Extracto:
La
destrucción del Estado
Los árboles no dejan ver el bosque y la algarabía
suele ahogar la reflexión. A propósito del desastre del Prestige,
mucho se ha escrito y vociferado sobre la ineficacia del Gobierno y los muchos
errores que ha cometido. Tanto más se ha insistido, si bien desde la otra
parte, sobre la utilización electoral que hacía la oposición. En todo ese carajal pocos han ido al fondo de la cuestión, y no sólo
para plantearse la causa última de la tragedia, sino lo que ésta ha puesto de
manifiesto.
Que el
Gobierno habrá cometido errores, seguro. No parece que haya estado muy fino en
las respuestas, aunque a toro pasado siempre resultan fáciles los juicios y las
alternativas. Que la oposición esté pretendiendo rentabilizar electoralmente el
desastre, evidente. Dígase lo que se diga, el PP en la oposición habría hecho
algo parecido. Pero más allá de todo este alboroto, incluso más allá de la
tragedia personal de pescadores, mariscadores y demás afectados gallegos, la
catástrofe del Prestige ha colocado a la vista de
todos los que quieran contemplarlo un problema de enorme magnitud y al que en
el futuro se va a tener que enfrentar la sociedad española.

(Filas para localizar lo descrito)
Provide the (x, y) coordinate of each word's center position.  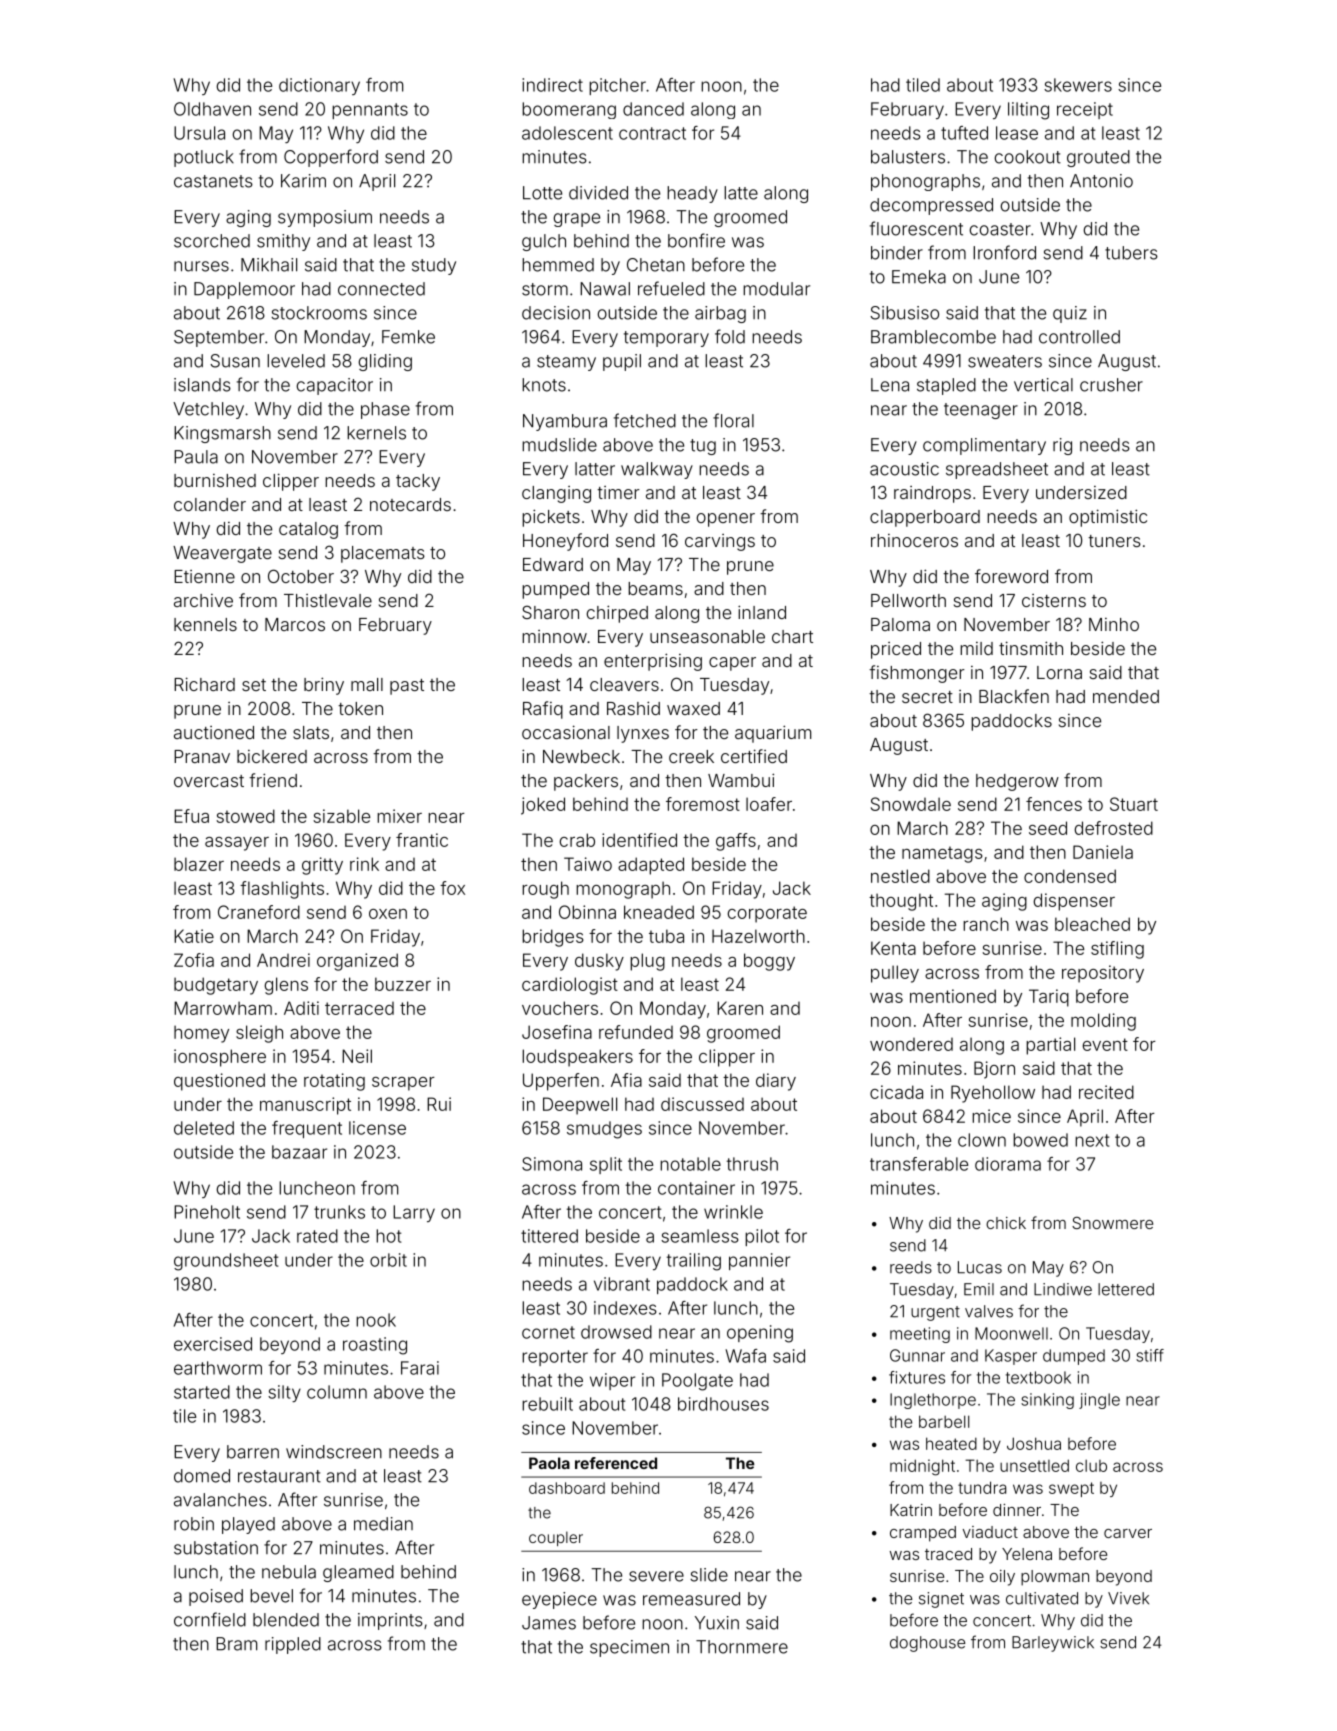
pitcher (617, 86)
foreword (1011, 576)
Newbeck (581, 756)
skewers (1078, 85)
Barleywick (1053, 1644)
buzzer (403, 984)
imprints (390, 1621)
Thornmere (742, 1647)
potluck (204, 158)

Haz esto: ¿Qué grupos de afectados gallegos cita el extracto al hablar de la tragedia personal causada por el desastre del Prestige?

Solución desarrollada: Cita a los pescadores, los mariscadores y demás afectados gallegos.